* REQUIRED ACTION:
Please return every line in the following data that includes the string "with".

[Dataset entries]

────

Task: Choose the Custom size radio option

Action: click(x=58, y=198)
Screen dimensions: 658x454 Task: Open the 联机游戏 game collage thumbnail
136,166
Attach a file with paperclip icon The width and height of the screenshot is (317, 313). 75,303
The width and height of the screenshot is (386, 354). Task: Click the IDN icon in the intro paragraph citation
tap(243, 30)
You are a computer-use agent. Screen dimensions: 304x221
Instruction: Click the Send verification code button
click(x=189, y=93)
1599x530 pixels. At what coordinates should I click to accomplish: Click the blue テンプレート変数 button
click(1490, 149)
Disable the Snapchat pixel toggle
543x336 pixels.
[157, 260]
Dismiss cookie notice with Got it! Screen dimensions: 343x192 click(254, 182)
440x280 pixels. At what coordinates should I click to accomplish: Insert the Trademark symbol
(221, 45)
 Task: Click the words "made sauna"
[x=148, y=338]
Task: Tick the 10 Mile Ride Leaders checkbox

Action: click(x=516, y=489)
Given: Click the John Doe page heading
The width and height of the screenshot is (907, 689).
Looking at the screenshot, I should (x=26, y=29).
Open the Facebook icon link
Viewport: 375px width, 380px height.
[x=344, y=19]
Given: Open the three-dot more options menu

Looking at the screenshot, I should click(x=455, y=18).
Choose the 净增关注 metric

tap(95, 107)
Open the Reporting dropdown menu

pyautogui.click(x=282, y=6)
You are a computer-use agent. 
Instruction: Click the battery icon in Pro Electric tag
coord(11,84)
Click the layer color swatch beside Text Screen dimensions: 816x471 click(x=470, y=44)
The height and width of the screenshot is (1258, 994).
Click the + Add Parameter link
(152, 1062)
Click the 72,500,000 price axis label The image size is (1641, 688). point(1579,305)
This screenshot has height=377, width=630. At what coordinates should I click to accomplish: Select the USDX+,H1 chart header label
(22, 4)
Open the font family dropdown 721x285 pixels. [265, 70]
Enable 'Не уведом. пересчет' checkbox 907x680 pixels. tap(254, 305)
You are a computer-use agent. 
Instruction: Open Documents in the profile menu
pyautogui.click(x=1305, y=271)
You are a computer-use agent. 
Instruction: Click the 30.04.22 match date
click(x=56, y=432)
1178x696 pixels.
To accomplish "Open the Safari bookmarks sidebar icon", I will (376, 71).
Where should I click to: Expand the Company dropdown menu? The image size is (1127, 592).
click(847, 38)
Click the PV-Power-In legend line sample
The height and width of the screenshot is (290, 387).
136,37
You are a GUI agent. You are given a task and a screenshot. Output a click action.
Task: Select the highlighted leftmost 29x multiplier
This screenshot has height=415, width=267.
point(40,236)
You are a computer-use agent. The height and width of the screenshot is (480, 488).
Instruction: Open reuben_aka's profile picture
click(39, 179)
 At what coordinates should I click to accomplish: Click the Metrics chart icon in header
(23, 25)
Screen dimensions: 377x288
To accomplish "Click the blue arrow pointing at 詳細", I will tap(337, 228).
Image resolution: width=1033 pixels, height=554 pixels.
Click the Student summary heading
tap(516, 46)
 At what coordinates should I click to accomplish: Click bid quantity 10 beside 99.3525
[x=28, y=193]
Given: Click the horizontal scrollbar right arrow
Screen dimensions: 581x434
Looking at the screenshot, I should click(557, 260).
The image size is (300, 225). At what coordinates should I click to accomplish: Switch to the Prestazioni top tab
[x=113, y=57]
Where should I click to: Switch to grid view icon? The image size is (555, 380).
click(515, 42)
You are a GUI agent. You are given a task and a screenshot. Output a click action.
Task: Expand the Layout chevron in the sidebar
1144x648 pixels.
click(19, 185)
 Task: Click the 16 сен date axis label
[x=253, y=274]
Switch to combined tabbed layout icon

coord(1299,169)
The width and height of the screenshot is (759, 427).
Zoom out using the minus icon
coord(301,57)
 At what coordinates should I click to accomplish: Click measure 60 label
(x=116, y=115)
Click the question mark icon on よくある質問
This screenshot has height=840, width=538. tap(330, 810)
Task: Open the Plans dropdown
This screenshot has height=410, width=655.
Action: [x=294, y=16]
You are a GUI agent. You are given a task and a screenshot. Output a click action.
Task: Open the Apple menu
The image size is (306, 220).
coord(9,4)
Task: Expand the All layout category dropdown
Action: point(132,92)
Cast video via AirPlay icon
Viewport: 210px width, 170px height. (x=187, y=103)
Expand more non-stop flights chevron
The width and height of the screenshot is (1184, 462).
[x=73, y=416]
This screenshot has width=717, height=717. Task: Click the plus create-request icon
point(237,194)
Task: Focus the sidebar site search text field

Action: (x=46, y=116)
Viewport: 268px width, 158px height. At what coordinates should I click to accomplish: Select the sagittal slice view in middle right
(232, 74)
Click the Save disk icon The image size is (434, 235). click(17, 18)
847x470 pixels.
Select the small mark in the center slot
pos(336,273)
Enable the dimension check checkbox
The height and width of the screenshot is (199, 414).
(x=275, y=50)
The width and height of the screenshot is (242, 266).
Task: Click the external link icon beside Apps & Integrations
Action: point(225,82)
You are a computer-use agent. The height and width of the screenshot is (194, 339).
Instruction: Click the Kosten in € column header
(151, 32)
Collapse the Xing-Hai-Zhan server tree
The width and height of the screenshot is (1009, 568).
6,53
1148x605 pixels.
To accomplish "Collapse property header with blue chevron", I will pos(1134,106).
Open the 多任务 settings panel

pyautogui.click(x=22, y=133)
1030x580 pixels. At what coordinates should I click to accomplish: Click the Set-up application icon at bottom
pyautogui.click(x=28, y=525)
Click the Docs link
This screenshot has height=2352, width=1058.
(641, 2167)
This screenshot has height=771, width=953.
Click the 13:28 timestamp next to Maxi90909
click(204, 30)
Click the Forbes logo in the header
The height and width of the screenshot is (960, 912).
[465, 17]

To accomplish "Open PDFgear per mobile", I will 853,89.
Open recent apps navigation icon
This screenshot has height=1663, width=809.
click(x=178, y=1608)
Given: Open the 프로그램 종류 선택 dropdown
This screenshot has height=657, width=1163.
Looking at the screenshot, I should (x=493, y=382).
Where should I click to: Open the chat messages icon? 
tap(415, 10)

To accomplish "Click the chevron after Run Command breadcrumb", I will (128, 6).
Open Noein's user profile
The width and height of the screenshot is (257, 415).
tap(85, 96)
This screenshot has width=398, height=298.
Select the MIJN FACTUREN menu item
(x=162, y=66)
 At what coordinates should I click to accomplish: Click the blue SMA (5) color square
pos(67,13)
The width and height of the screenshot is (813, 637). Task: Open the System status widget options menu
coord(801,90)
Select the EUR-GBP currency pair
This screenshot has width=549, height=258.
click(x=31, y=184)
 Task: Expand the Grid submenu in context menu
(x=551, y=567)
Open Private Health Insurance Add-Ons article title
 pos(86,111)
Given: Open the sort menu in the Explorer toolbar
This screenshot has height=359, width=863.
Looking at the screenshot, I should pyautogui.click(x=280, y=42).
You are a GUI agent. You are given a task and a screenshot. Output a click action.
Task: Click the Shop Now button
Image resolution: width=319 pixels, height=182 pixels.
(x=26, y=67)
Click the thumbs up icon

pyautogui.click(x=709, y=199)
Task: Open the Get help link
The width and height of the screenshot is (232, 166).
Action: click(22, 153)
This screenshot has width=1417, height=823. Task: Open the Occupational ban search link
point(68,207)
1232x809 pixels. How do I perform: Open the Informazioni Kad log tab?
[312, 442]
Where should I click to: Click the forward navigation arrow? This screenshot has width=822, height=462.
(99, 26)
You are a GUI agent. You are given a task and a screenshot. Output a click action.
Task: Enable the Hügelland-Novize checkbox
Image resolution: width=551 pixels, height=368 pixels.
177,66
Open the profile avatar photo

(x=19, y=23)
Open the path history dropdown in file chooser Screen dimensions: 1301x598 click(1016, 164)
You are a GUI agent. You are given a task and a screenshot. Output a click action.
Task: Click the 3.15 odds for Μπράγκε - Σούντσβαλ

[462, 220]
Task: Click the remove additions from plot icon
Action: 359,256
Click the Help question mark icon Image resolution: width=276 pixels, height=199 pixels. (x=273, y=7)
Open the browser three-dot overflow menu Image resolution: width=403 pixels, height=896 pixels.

────

* EXERCISE SOLUTION:
Attach a file with paperclip icon The width and height of the screenshot is (317, 313). 75,303
Dismiss cookie notice with Got it! Screen dimensions: 343x192 click(254, 182)
To accomplish "Collapse property header with blue chevron", I will pos(1134,106).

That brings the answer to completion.